**EXERCISE TEXT:**
New edition of Side by Side now available
Side by Side includes the information and forms you need to appoint a:
- medical support person
- supportive attorney.
The booklet also includes an Easy English introduction to help you decide if you want to appoint someone to either or both of these roles,
A medical support person is helps you make, communicate and act on your medical treatment decisions. When you do not have decision-making capacity to make medical treatment decisions, their support person represents your interests in relation to their medical treatment, for example, explaining previous preferences to medical staff.
A supportive attorney is appointed by you to support you in making and acting on your decisions. You give your supportive attorney power to: access or provide information about them to organisations such as banks and utility providers, communicate their decisions and give effect to their decisions.
The Public Advocate, Colleen Pearce said supported decision-making is one of the most important human rights.
"Everyone has the right to receive the support they need to make their own decisions," Ms Pearce said.
"Supported decision-making has been promoted in a range of places, most importantly in the United Nations Convention on the Rights of Persons with Disabilities."
These appointments can be particularly helpful if you have a carer who experiences difficulties such as gaining access to information, communicating with organisations with the person or on your behalf and giving effect to your decisions.
By appointing your carer as a legally-recognised supporter, you give your carer authority to advocate alongside you in creating decision opportunities, exploring your will and preferences and implementing your decisions. This can resolve problems created by concerns about privacy of information when the person interacts with hospitals, banks, disability organisations, utility providers and government agencies.
You must have decision-making capacity to make these appointments.
These these appointments do not give the medical support person or supportive attorney the right to make decisions on your behalf.

**EXERCISE DATA:**
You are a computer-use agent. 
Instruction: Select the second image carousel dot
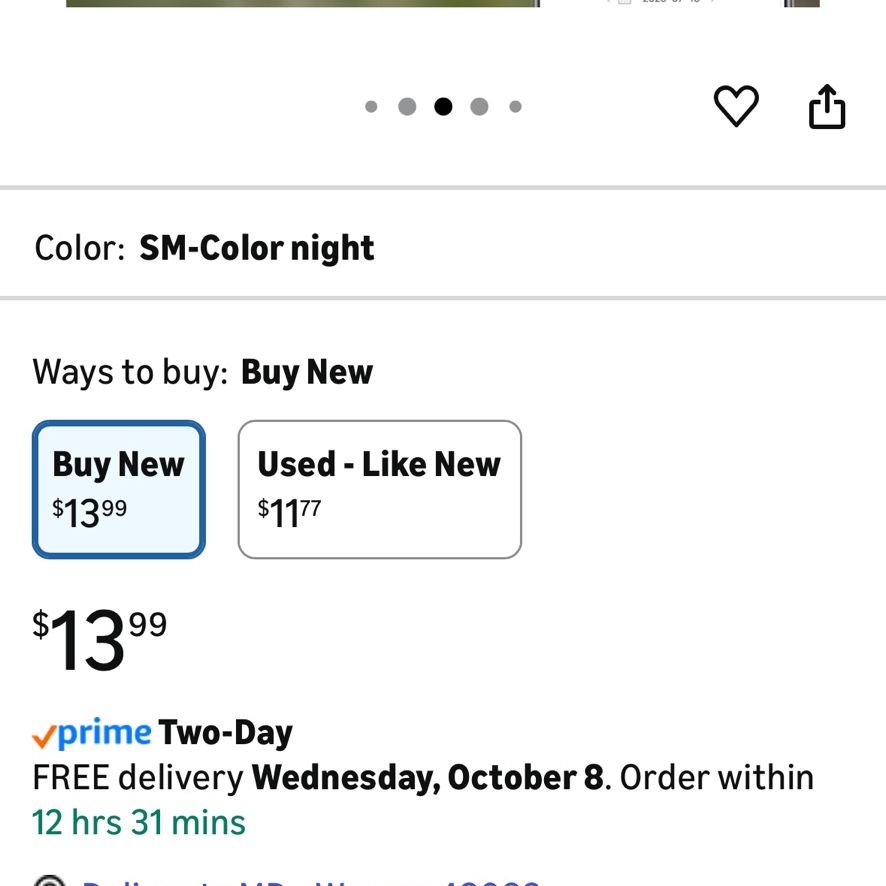[407, 106]
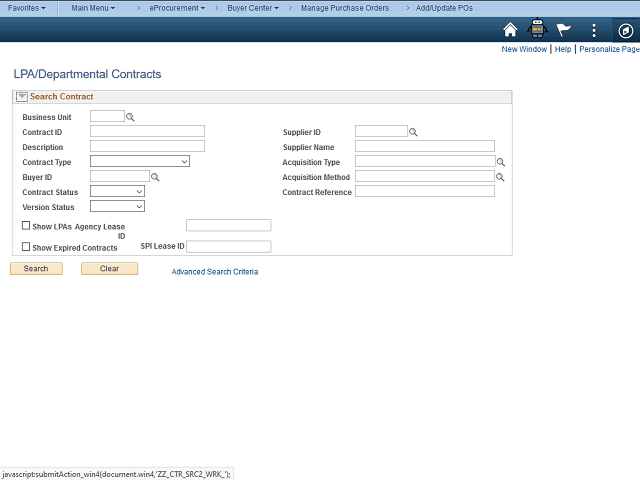Viewport: 640px width, 480px height.
Task: Toggle the Show Expired Contracts checkbox
Action: tap(26, 247)
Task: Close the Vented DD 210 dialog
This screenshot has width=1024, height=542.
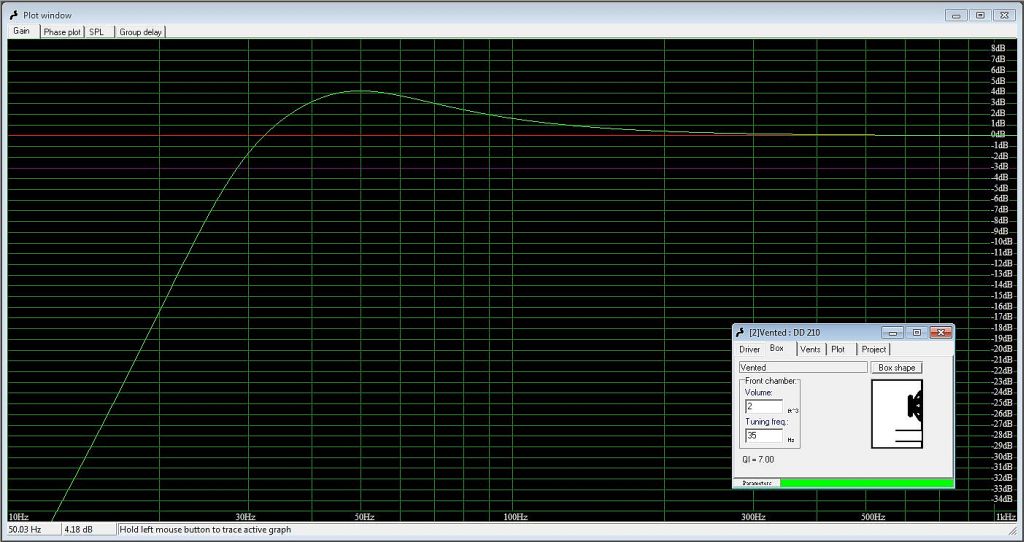Action: coord(939,332)
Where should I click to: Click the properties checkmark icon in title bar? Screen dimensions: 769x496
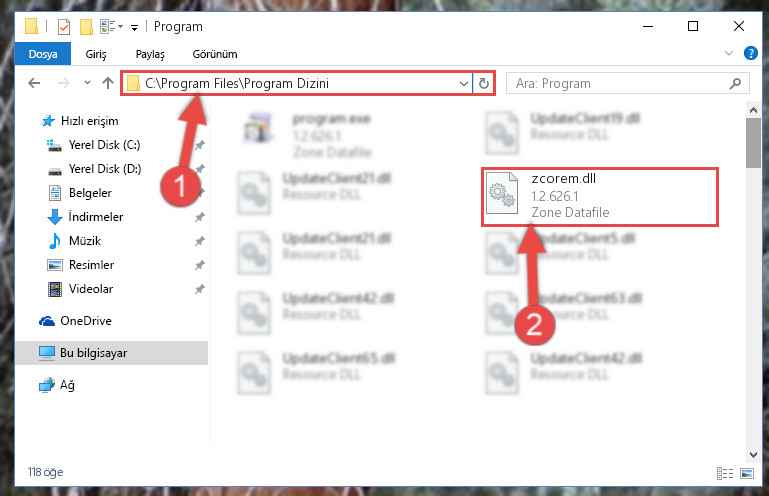click(64, 26)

**REQUIREMENT 1:** In the Side by Side text, who is the Public Advocate?
**REQUIREMENT 2:** Duplicate the stretch of the Side by Side text from "By appointing your" through "make these appointments.".
Rely only on the Side by Side text.

**EXPECTED OUTPUT 1:** Colleen Pearce

**EXPECTED OUTPUT 2:**
By appointing your carer as a legally-recognised supporter, you give your carer authority to advocate alongside you in creating decision opportunities, exploring your will and preferences and implementing your decisions. This can resolve problems created by concerns about privacy of information when the person interacts with hospitals, banks, disability organisations, utility providers and government agencies.
You must have decision-making capacity to make these appointments.